**Passage provided:**

* begin *

Every so often the motor industry comes up with trends. Your basic saloon, for instance, has grown considerably over the past decade or so. Think Civic or Focus or Corolla. What was once termed a small car now qualifies for what used to be called the mid-size range.
Take SUVs as another example. They were literally sold to buyers on the grounds of height, width, safety, space and four-wheel-drive capability and let’s be serious. Hardly any urbanite ever took them off-road but still they became a must-have for every self-respecting Mum-about-town with kids and trendy couples investing in lifestyle blocks. And real estate agents.
Next, the term “Crossover” appeared, presumably as a cross-over between a car and a sport utility vehicle (SUV) although not much changed. Now another trend has popped over the horizon and it’s not upsizing like the ubiquitous family sedan, it’s downsizing those SUVs. And the reason?
Nigel Towler from Northland Autos says women – significant buyers in the SUV market – found the larger SUVs difficult to get in to and out of. Being high off the ground they had great driving vision but having to struggle with entry and exit wasn’t an endearing quality. For the same reason, it wasn’t easy to get kids into and out of car seats.

* end *

[Extracted records]
* begin *

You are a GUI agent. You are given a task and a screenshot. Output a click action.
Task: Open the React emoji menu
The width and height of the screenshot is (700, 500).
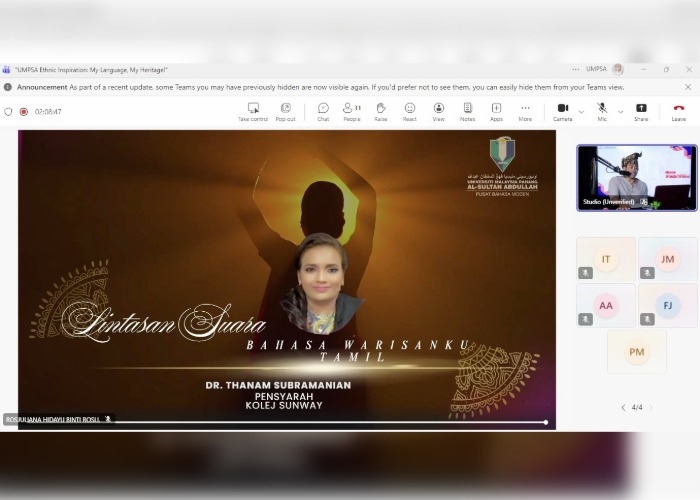click(410, 111)
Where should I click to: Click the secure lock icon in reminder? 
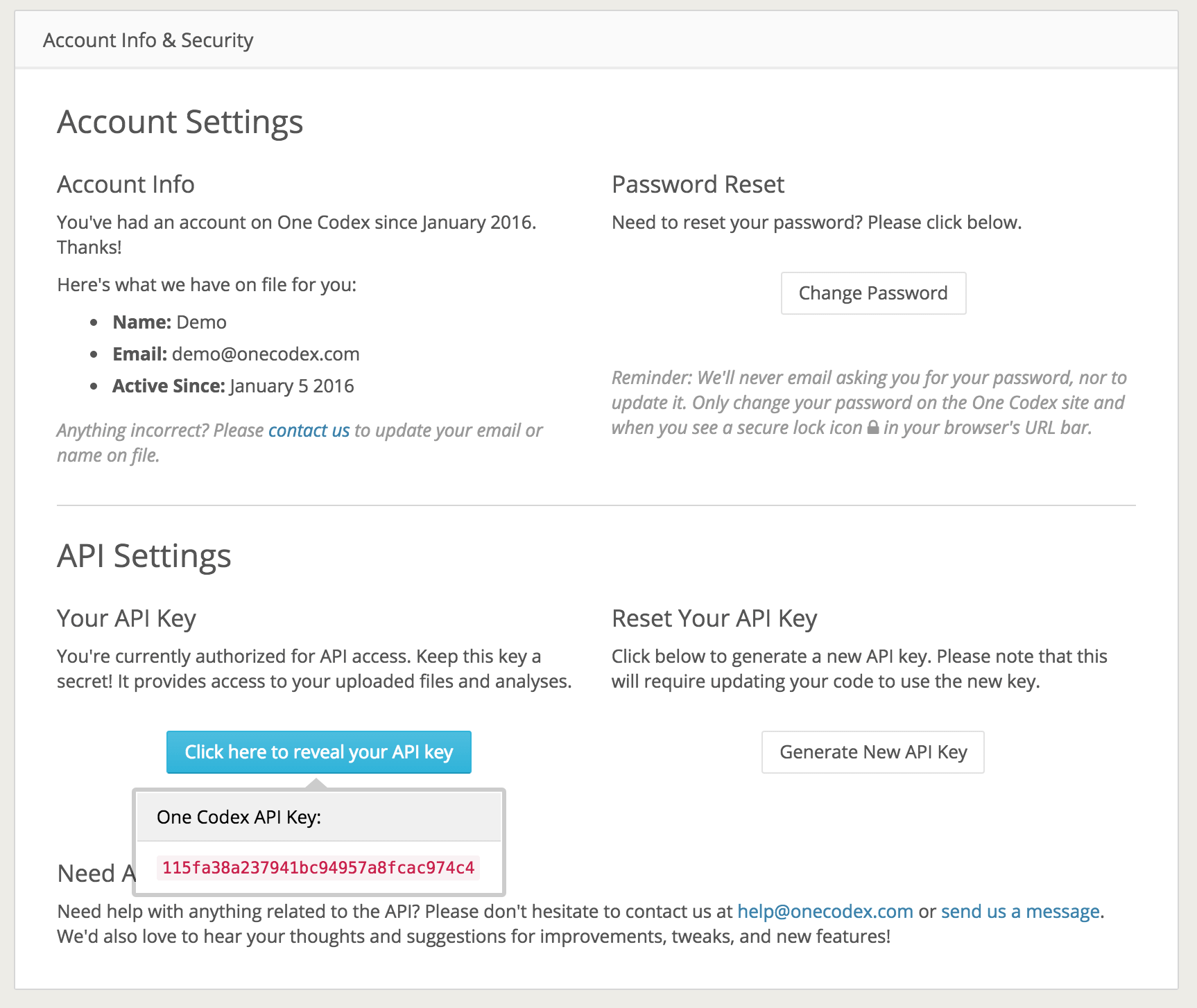(x=873, y=428)
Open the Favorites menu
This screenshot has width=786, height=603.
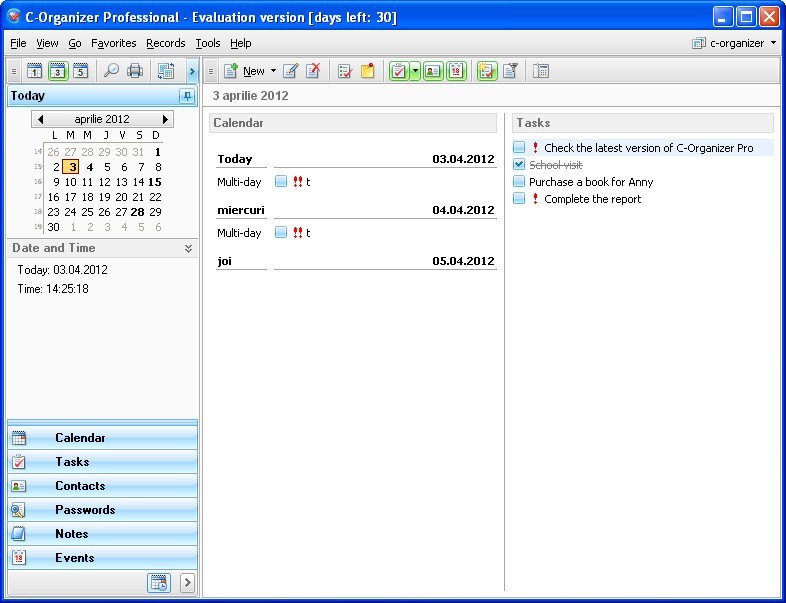click(113, 43)
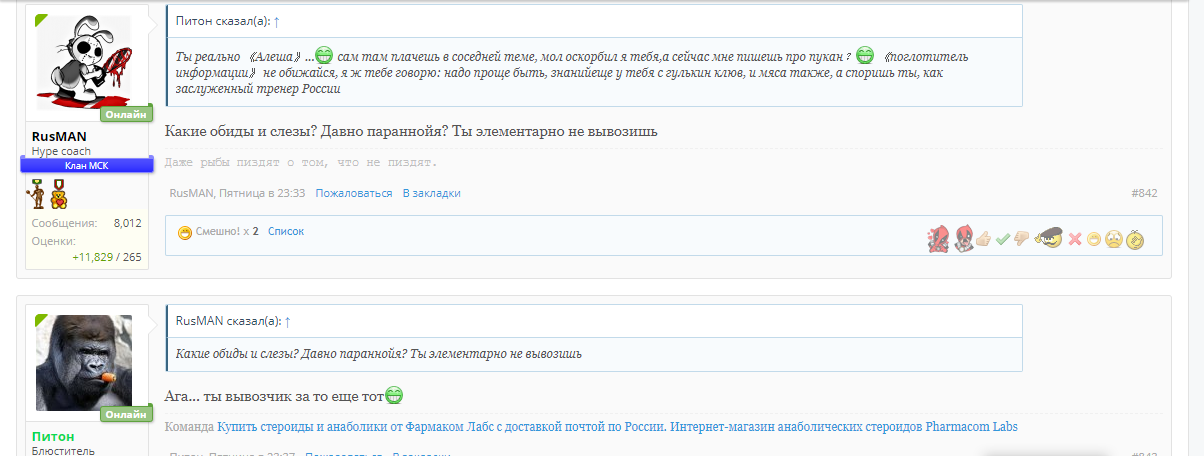
Task: Click the trophy figure medal under RusMAN
Action: [x=39, y=192]
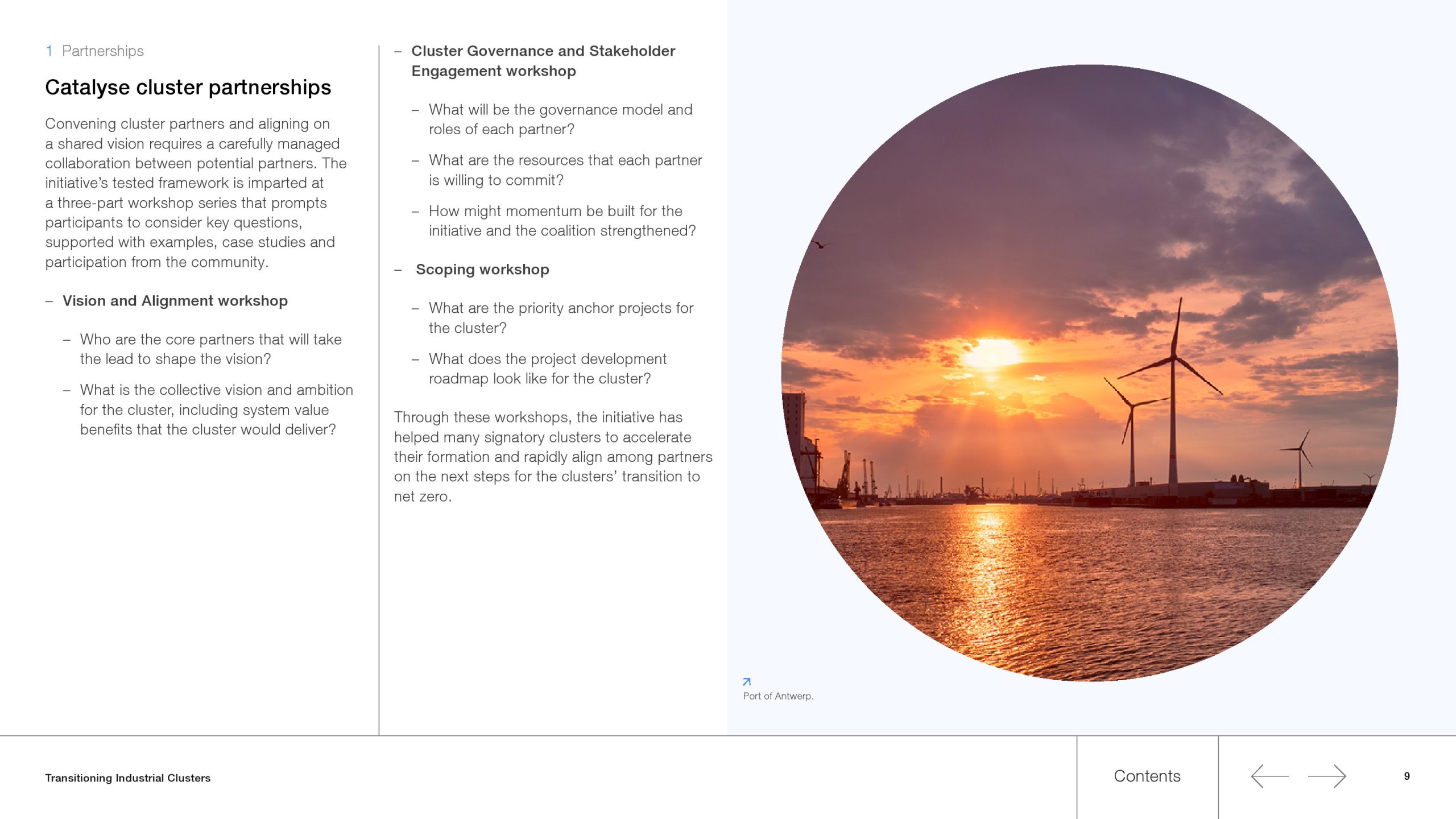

* end *

**Work to do:**
1/ Update the passage on motor industry trends by writing out everything from "Every so often" down to "the mid-size range.", with "Civic" changed to "Accord".
2/ According to the passage on motor industry trends, why are SUVs now being downsized? Answer in one to three sentences.
3/ For each statement, say yes or no according to the passage on motor industry trends, and quote the words that decide it: (a) The basic saloon has grown over roughly the past ten years. (b) Most urbanites regularly took their SUVs off-road. (c) The arrival of the term "Crossover" brought major changes to the vehicles.
The records have no connection to the text.

**Worked solutions:**
1/
Every so often the motor industry comes up with trends. Your basic saloon, for instance, has grown considerably over the past decade or so. Think Accord or Focus or Corolla. What was once termed a small car now qualifies for what used to be called the mid-size range.

2/ Women, who are significant buyers in the SUV market, found the larger SUVs difficult to get into and out of. Their height gave good driving vision but made entry and exit a struggle. For the same reason, it was hard to get children into and out of car seats.

3/
(a) Yes: "Your basic saloon, for instance, has grown considerably over the past decade or so."
(b) No: "Hardly any urbanite ever took them off-road"
(c) No: "although not much changed"